Need to rough up some bulk test data in a hurry? A carefully thought-out Cross Join could be the answer.
Take any SQL query that joins two or more tables, delete the joining clause, and what do you get? In SQL terms you get a Cross Join, in relational database theory you get a Cartesian Product. Whatever you call it, you usually end up with far more rows than you wanted, and most of them make no sense. Although Cross Join queries are not normally much use, with a bit of thought we can use them to quickly create large amounts of useful test data.
A simple example
Take the following query:
select * from ( select "Fred" as fName union select "Wilma" union select "Barney" union select "Betty" ) as flintstones_1 CROSS JOIN ( select "Flintstone" as lName union select "Rubble" ) as flintstones_2
This will produce 8 rows--the result of multiplying the four rows in the first derived table (flintstones_1) against the two rows in the second derived table (flintstones_2):
fName lName ------ ---------- Betty Rubble Betty Flintstone Barney Rubble Barney Flintstone Wilma Rubble Wilma Flintstone Fred Rubble Fred Flintstone (8 row(s) affected)

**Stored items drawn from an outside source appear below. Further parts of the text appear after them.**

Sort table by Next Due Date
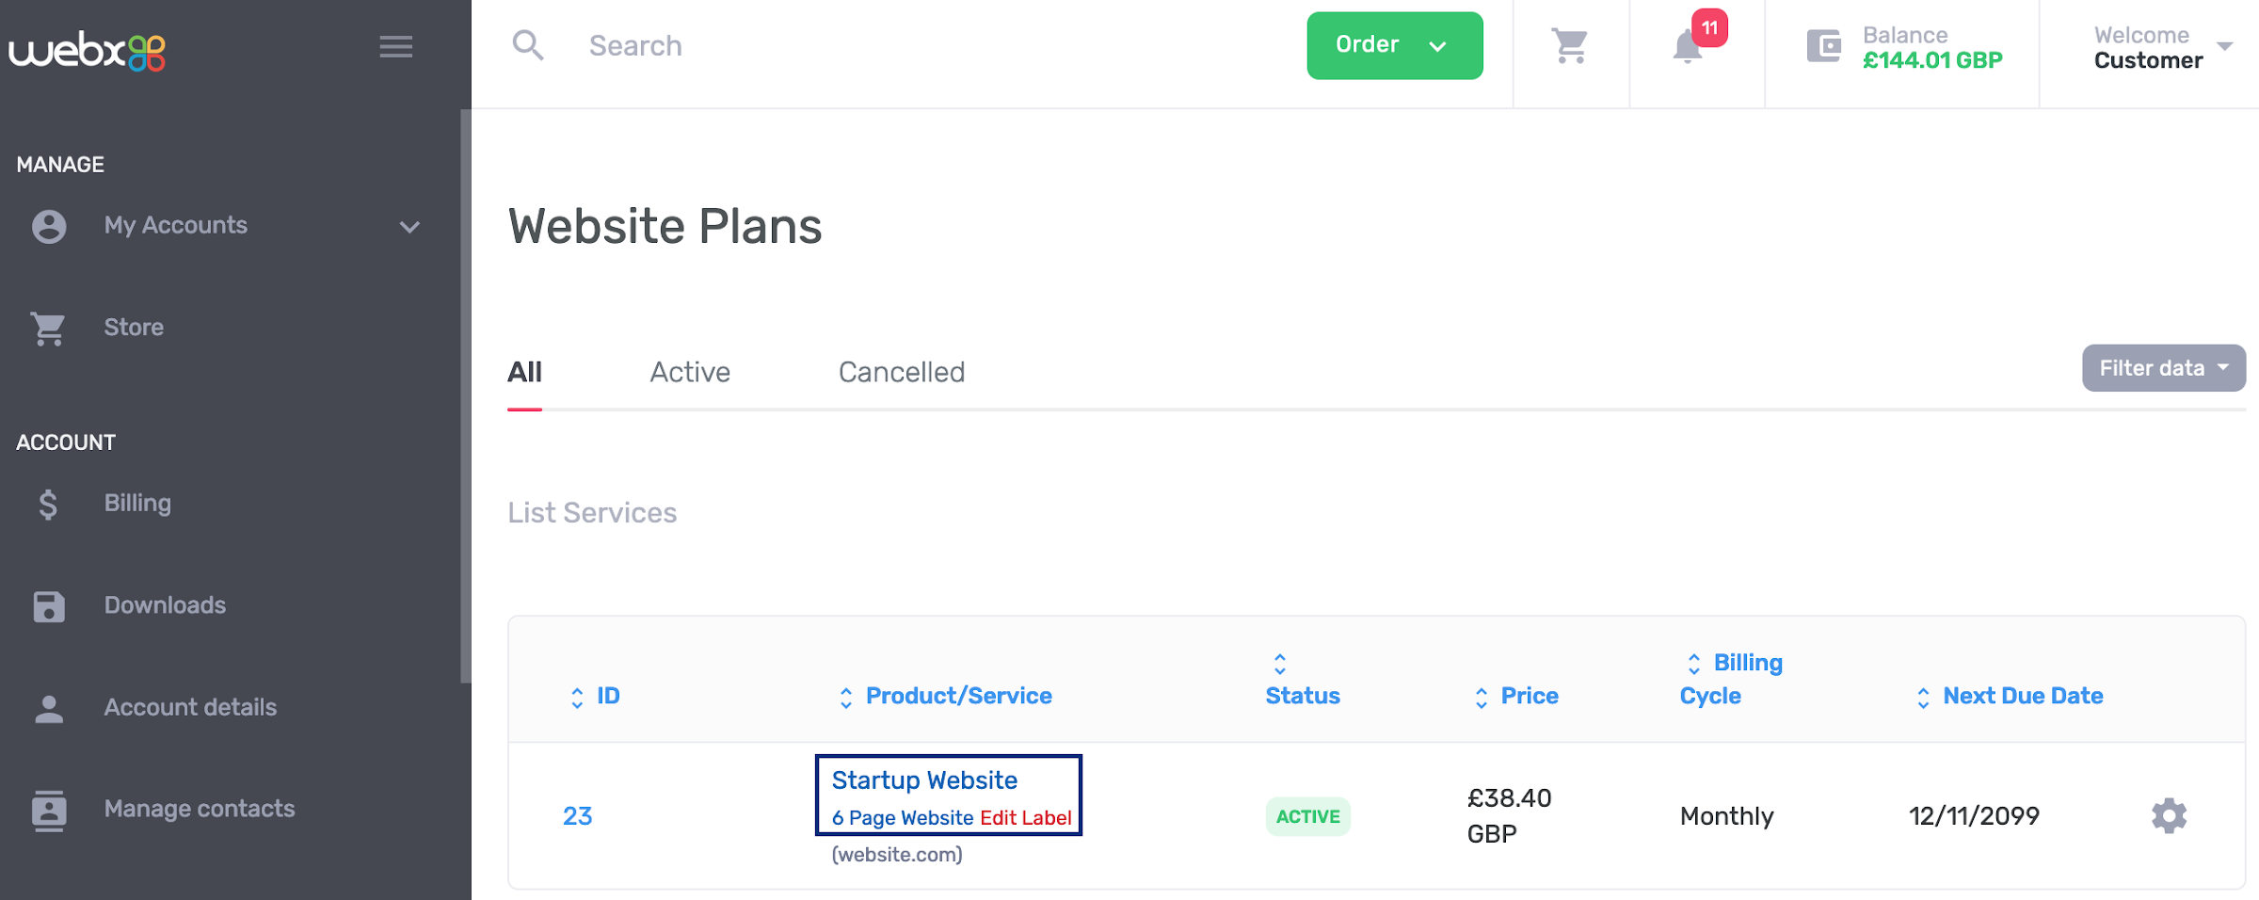The width and height of the screenshot is (2259, 900). [2022, 696]
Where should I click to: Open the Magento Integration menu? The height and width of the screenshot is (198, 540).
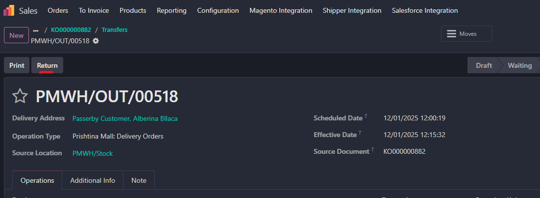[x=281, y=10]
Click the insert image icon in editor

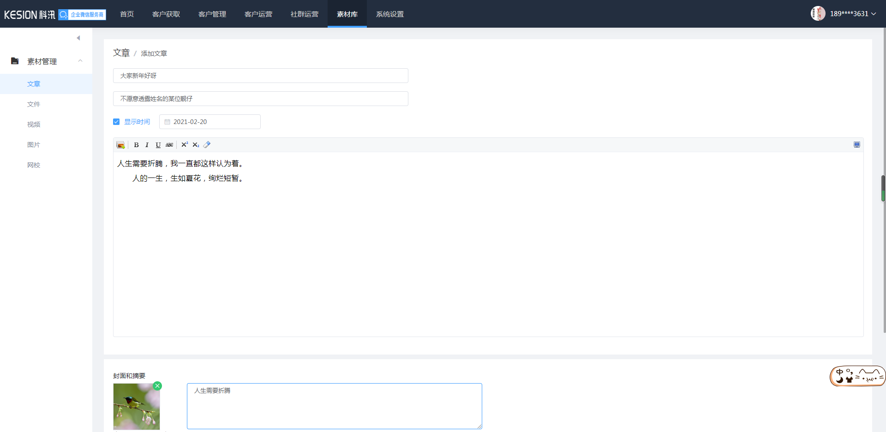(x=120, y=145)
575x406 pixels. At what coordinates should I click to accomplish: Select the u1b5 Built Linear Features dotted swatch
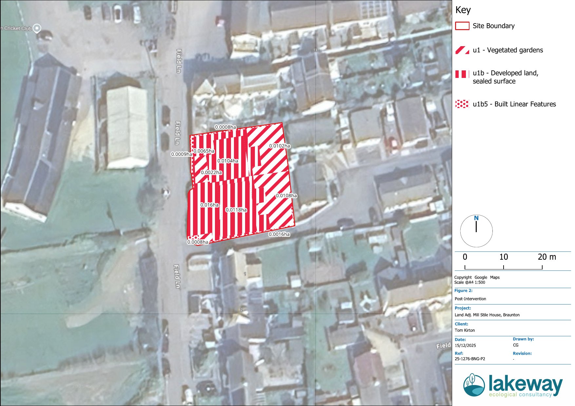tap(462, 104)
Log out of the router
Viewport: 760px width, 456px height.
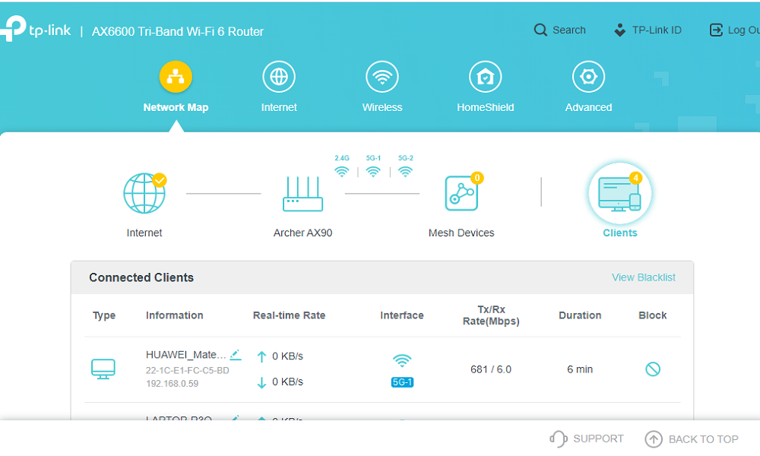tap(734, 30)
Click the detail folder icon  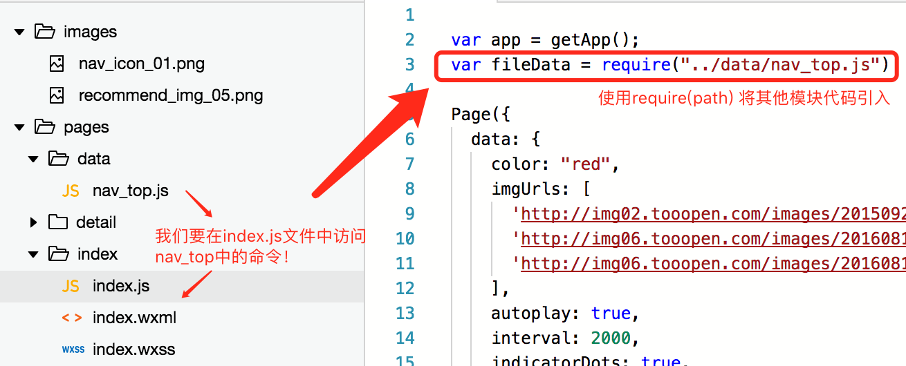point(58,222)
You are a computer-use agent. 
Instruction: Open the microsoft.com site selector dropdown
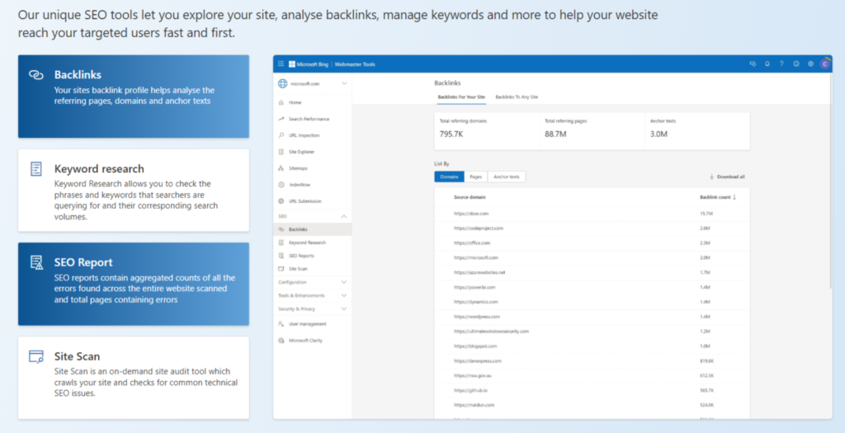(343, 83)
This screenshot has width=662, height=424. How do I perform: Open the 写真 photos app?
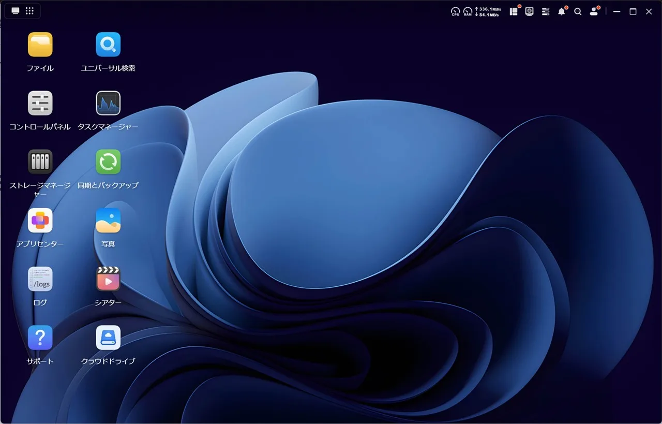[x=108, y=221]
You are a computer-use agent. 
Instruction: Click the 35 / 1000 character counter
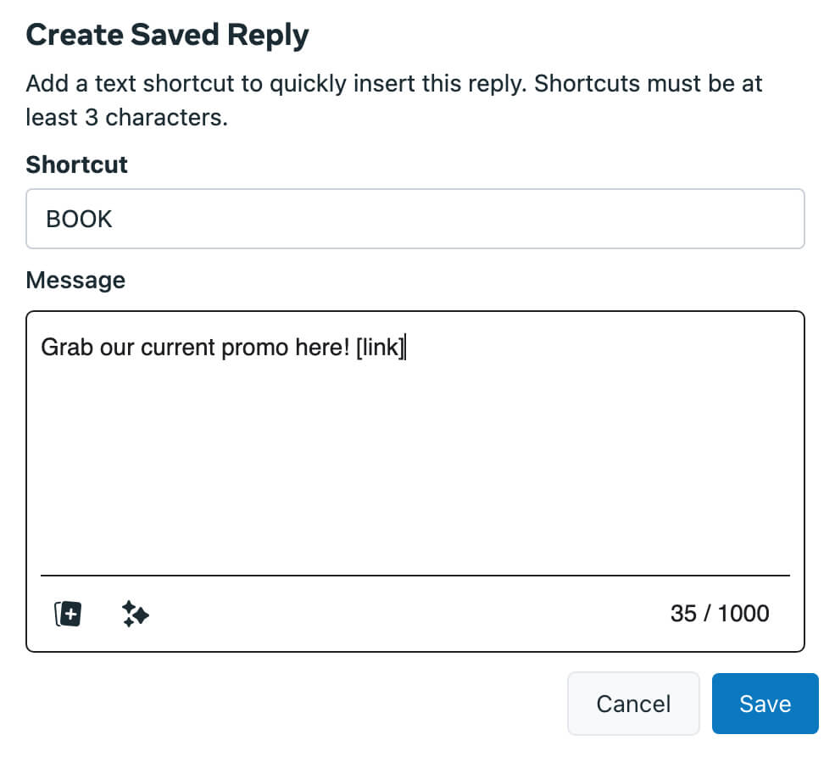(x=720, y=613)
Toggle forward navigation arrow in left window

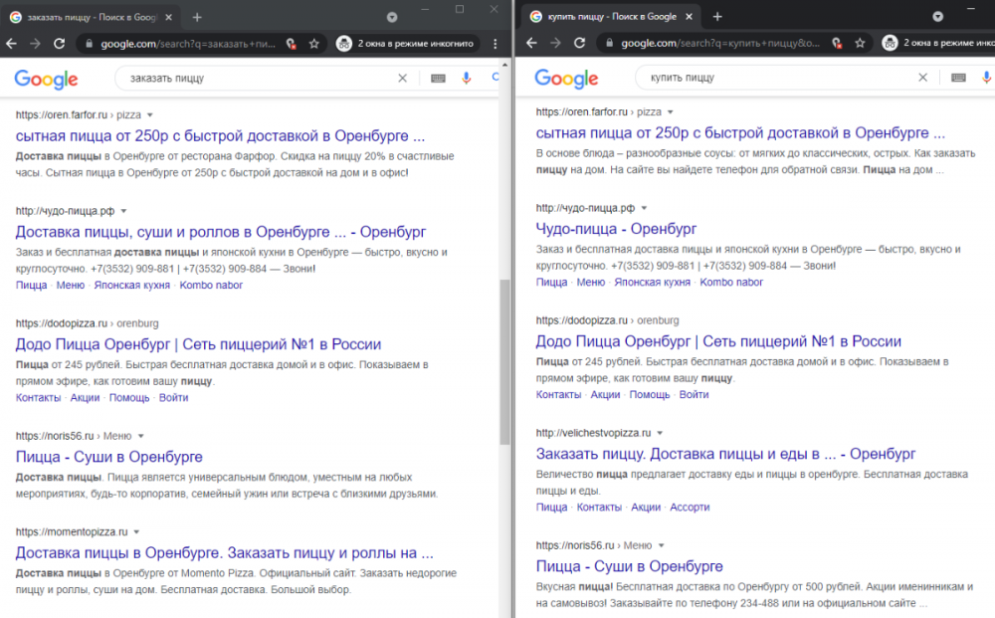point(35,43)
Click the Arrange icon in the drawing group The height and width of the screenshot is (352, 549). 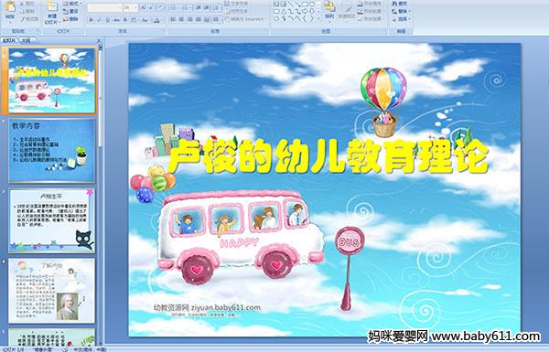329,10
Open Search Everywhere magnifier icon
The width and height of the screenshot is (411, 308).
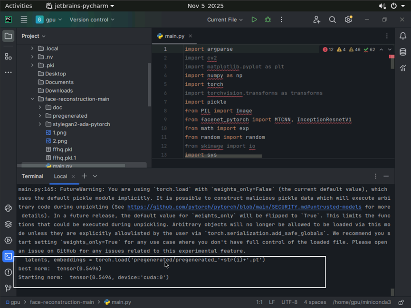[x=333, y=19]
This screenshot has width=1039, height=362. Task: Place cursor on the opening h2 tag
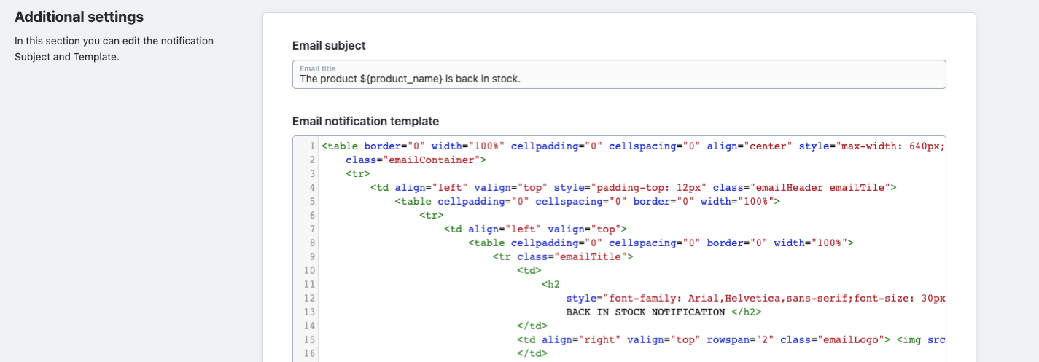[x=551, y=284]
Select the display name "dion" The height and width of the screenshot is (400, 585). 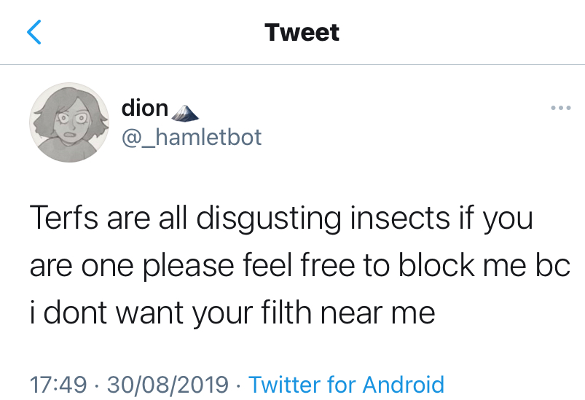pyautogui.click(x=145, y=109)
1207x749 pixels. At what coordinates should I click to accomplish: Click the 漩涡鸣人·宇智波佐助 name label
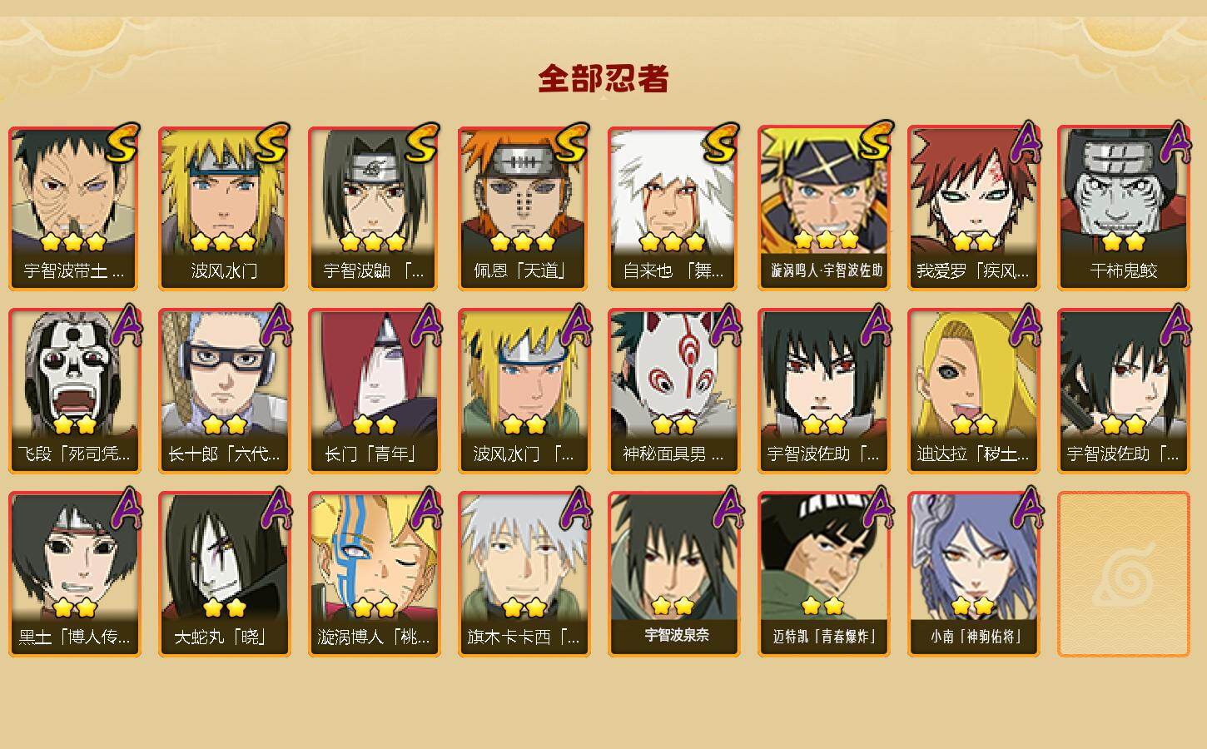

Needless to say, not all the above are real Flintstones, but that is not the point. The point is that we have a cheap and cheerful way of generating multiple unique names. For a small extra investment we can generate eighteen, not eight, unique names:
select * from ( select "Fred" as fName union select "Wilma" union select "Barney" union select "Betty" union select "Al" union select "Peggy"
) as characters_1 CROSS JOIN (
select "Flintstone" as lName union select "Rubble" union select "Bundy" ) as characters_2
As many tables as you need can be Cross Joined to generate exponentially-large amounts of test data. This simple query generates 27 mostly-fake politicians with middle names:
select * from ( select "Harry" as fName union select "Winston" union select "Vladimir" ) as polit1 CROSS JOIN ( select "S " as mName union select "Spencer" union select "Ilich" ) as polit2 CROSS JOIN ( select "Trueman" as lName union select "Churchill" union select "Lenin" ) as polit3
A more practical example
In the following query I have raided a few more US Sitcoms to make a simple query that will generate no less than 150 unique authors in the PUBS database. Note that I have serialised the two parts of the data that will make up the author ID (and the phone number) to keep them unique, but I have chosen -55- to be the center portion of all my generated IDs (010-55-0010 for example) There were none in the initial authors table that matched this pattern so this gives me an at-a-glance way of identifying my auto-generated authors.
insert authors select au_id1 + '-' + au_id2 as au_ud, fName, lName, au_id1 + ' 5' + au_id2 as phone, 'Test address for ' + fName + ' ' + lName, 'London', 'UK', '12345', 1 from ( select '009' as au_id1, 'Fred' as fName union select '010', 'Wilma' union select '012', 'Barney' union select '013', 'Betty' union select '014', 'Al' union select '015', 'Peggy' union select '016', 'Frasier' union select '017', 'Niles' union select '018', 'Homer' union select '019', 'Marge' union select '020', 'Hawkeye' union select '021', 'Trapper' union select '024', 'Sam' union select '025', 'Diane' union select '026', 'Rebecca' ) as test_authors_part_1 CROSS JOIN ( select '55-0010' as au_id2, 'Flintstone' as lName union select '55-0021', 'Rubble' union select '55-0022', 'Bundy' union select '55-0023', 'Crane' union select '55-0024', 'Simpson' union select '55-0025', 'Pierce' union select '55-0026', 'John' union select '55-0028', 'Malone' union select '55-0029', 'Chambers' union select '55-0030', 'Howe' ) as test_authors_part_2
The principle will work for any test data provided you construct your query carefully--you can generate multiple orders for multiple books across multiple stores for multiple dates. The data will exhibit a regular pattern, rather than real-world randomness, but in most cases that will not be a problem.